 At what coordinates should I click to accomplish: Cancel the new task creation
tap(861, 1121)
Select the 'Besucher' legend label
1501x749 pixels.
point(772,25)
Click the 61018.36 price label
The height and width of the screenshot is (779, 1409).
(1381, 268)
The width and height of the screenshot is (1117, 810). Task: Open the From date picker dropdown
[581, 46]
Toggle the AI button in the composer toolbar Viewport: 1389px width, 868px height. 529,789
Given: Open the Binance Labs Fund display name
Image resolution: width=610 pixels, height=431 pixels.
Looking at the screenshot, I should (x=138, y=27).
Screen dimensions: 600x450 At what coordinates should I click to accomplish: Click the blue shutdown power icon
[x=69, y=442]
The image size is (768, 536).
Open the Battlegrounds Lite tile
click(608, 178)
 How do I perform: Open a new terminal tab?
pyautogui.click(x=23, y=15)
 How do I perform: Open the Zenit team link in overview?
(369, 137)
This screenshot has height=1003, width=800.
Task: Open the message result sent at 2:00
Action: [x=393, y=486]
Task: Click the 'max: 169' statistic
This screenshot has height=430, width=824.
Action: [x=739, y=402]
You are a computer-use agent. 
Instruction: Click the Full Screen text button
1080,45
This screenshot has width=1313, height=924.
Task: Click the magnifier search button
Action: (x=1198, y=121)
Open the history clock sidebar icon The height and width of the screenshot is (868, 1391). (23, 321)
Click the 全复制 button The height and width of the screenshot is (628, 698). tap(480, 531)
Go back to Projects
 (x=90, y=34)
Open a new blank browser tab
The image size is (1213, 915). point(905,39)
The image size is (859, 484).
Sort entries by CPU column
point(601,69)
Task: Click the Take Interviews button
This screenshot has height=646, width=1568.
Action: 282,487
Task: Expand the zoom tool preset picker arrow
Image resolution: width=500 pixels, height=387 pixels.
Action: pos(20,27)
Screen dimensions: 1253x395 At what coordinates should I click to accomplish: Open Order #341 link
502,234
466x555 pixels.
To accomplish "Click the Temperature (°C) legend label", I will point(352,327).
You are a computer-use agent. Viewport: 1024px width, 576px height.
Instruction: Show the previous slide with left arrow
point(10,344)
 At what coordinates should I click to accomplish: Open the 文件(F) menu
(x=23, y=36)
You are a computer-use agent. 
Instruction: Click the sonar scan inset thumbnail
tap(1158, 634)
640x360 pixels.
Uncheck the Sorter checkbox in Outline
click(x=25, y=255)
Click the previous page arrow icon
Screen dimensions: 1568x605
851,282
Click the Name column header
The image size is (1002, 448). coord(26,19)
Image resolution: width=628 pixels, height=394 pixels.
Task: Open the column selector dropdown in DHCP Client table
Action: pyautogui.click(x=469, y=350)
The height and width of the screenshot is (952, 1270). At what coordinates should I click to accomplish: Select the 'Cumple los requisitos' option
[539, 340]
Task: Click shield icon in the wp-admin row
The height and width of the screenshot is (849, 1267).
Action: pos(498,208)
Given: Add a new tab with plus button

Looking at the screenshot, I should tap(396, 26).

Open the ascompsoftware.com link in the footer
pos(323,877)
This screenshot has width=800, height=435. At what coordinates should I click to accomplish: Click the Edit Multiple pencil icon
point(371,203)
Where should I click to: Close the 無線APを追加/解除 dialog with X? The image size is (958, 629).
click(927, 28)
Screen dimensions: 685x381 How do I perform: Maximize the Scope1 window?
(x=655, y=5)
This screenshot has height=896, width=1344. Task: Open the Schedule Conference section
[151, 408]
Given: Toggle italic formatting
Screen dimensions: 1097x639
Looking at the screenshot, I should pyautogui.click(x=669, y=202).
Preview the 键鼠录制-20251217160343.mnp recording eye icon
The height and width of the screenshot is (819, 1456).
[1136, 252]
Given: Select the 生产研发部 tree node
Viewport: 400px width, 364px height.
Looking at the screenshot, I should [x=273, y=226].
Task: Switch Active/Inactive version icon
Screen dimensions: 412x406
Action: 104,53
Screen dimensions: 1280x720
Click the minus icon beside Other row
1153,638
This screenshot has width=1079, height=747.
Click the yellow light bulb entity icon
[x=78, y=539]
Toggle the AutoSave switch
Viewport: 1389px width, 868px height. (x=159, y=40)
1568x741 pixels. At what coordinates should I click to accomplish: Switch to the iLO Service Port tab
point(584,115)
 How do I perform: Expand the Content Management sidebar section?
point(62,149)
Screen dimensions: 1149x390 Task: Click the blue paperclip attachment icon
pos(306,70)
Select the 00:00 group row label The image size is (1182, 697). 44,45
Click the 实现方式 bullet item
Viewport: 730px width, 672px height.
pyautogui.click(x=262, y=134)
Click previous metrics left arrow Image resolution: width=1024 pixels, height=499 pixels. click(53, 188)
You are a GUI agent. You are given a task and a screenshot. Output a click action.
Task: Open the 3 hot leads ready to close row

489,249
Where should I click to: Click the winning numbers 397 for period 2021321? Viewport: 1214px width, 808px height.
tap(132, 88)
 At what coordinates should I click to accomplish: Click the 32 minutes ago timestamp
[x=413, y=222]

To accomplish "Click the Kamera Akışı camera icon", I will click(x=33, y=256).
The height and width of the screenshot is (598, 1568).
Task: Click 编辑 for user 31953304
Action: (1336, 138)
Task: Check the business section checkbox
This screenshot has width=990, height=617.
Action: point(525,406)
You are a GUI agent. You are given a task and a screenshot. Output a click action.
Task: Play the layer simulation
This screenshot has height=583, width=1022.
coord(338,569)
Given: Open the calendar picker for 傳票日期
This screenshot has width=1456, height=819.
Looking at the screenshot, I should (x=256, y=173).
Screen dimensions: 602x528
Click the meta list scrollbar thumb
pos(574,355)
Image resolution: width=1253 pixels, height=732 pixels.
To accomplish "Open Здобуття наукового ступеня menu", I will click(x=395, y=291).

■ **Directions**: Copy the listing out again, beginning at the line containing "Image resolution: width=1253" and ending after the last line of the listing.

■ **Result of the task**:
Image resolution: width=1253 pixels, height=732 pixels.
To accomplish "Open Здобуття наукового ступеня menu", I will click(x=395, y=291).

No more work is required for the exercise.